The National Federation of Independent Businesses, a lobbying group for small businesses, joined Florida’s legal challenge to the health-care reform law passed in March by Congress and signed by President Barack Obama.
The filing today came as the end-of-week deadline approached for amending the complaint that was initially filed by Florida Attorney General Bill McCollum. The lawsuit now includes 20 states, according to the court filing.
The states claim the legislation places an unconstitutional burden on their budgets with an expansion of Medicaid, the federal-state health-care program for the poor. Virginia sued separately in March, contending that a requirement that people buy health insurance exceeds Congress’s powers.
The legislation “could force some small businesses to close,” Karen Harned, executive director of the organization’s Washington legal center, said today in a press conference in Tampa, Florida.
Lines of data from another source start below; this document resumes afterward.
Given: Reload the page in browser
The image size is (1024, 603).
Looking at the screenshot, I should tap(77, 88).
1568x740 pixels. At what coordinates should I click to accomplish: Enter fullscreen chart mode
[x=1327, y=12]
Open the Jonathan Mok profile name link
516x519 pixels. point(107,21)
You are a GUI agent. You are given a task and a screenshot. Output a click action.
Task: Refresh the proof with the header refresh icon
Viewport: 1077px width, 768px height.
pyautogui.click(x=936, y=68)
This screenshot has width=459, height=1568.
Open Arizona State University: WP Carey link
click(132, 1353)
Joining Florida in a suit filed in Pensacola were Alabama, Colorado, Idaho, Louisiana, Michigan, Nebraska, Pennsylvania, South Carolina, South Dakota, Texas, Utah and Washington. The suit was amended to include Alaska, Arizona, Georgia, Indiana, Mississippi, Nevada, and South Dakota.
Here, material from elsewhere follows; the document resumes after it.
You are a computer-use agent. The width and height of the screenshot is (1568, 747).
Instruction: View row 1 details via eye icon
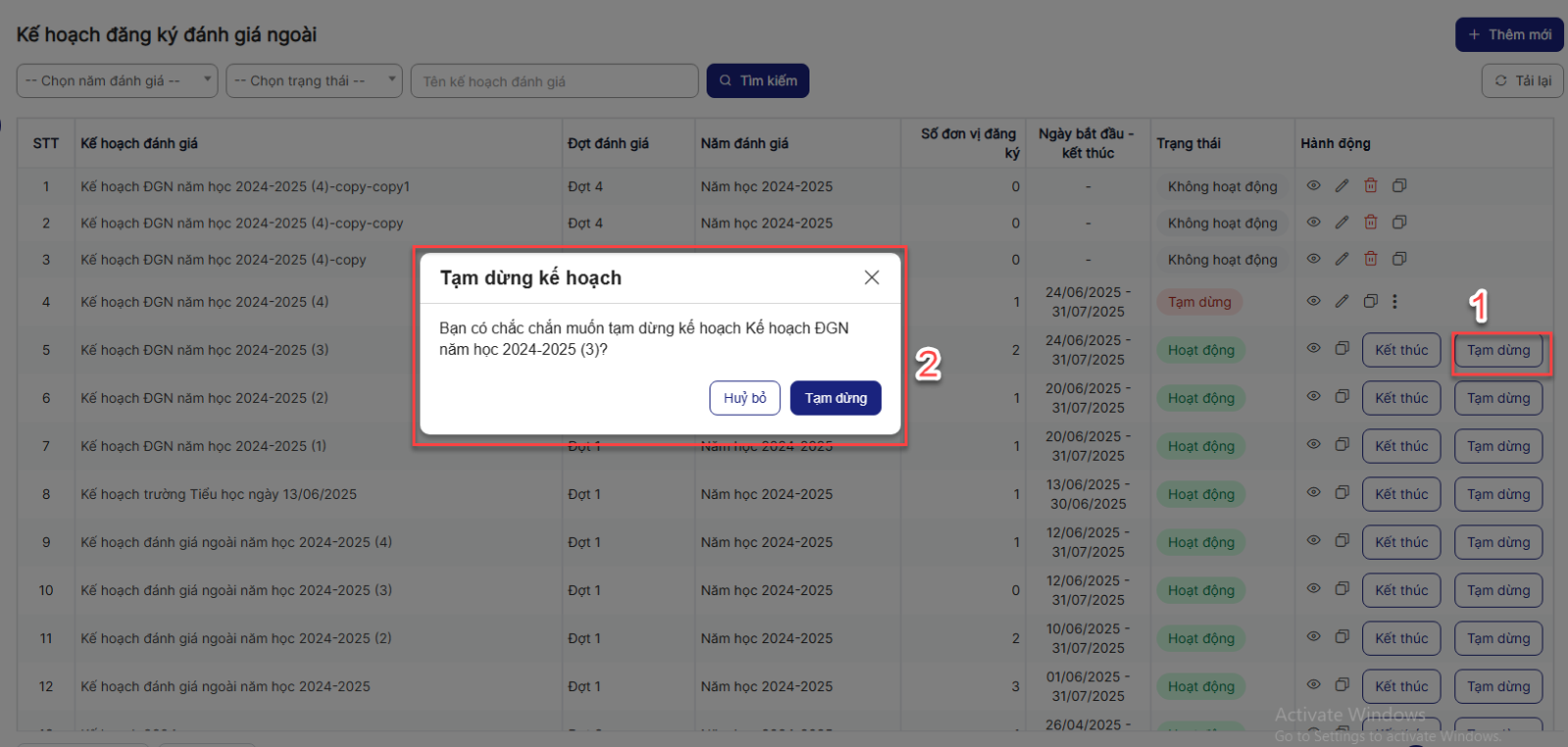[x=1313, y=185]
Both the Florida and Virginia lawsuits ask the courts to declare the legislation unconstitutional.
The Justice Department has said it would vigorously defend the constitutionality of the law.
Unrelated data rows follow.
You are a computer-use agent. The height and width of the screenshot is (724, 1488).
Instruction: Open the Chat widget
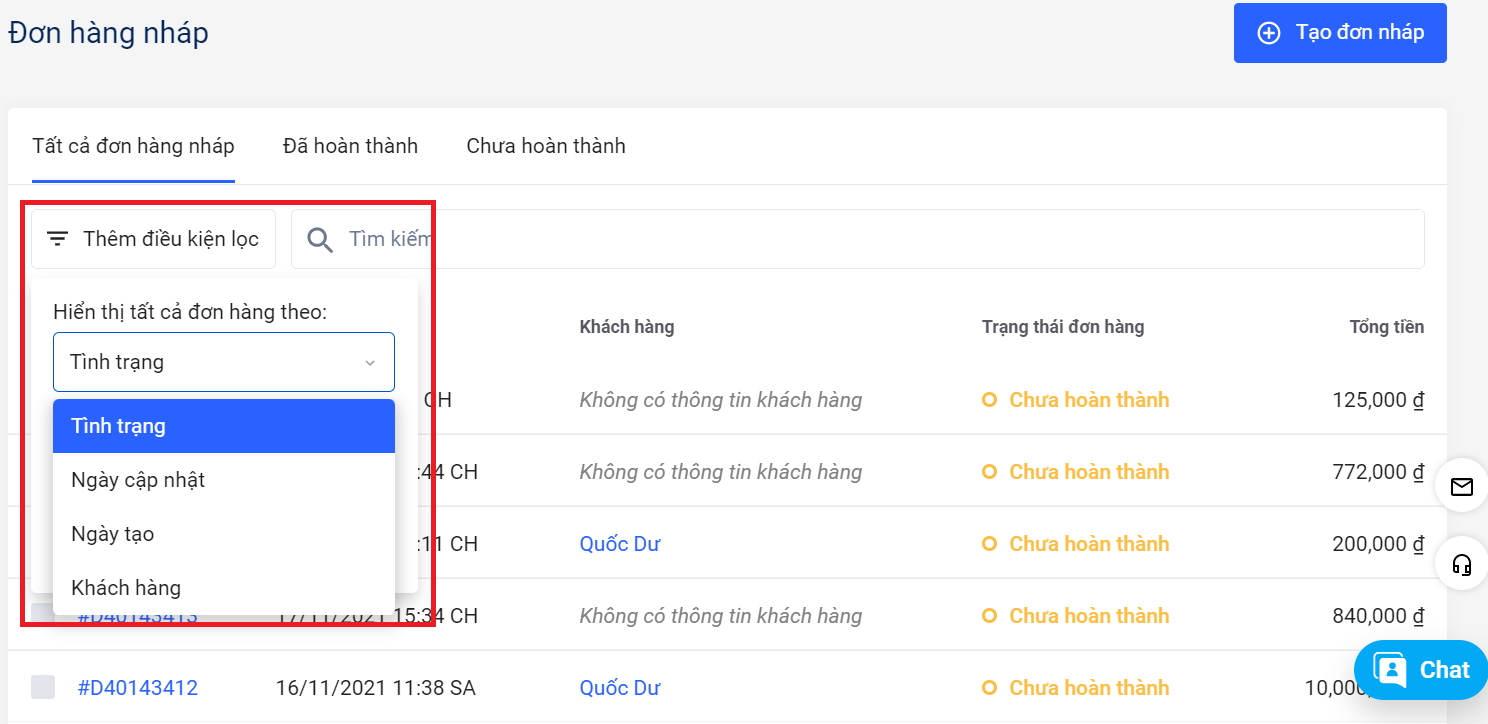(1422, 670)
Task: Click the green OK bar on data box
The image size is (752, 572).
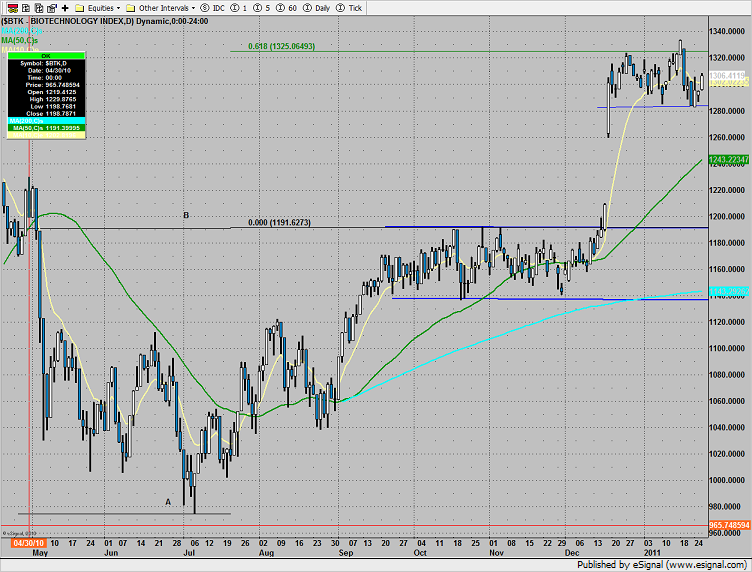Action: (44, 58)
The health-care overhaul will extend Medicaid coverage to 16 million more Americans, according to the nonpartisan Congressional Budget Office. The legislation will cost the states billions of dollars to administer, the attorneys general claim.
The attorneys general opposing the health bill claim it will deprive states of sovereignty and will violate the Constitution’s 10th Amendment, which says powers not granted to the national government are reserved by the states.
The case is State of Florida v. U.S. Department of Health and Human Services, 10-cv-00091, U.S. District Court, Northern District of Florida (Pensacola).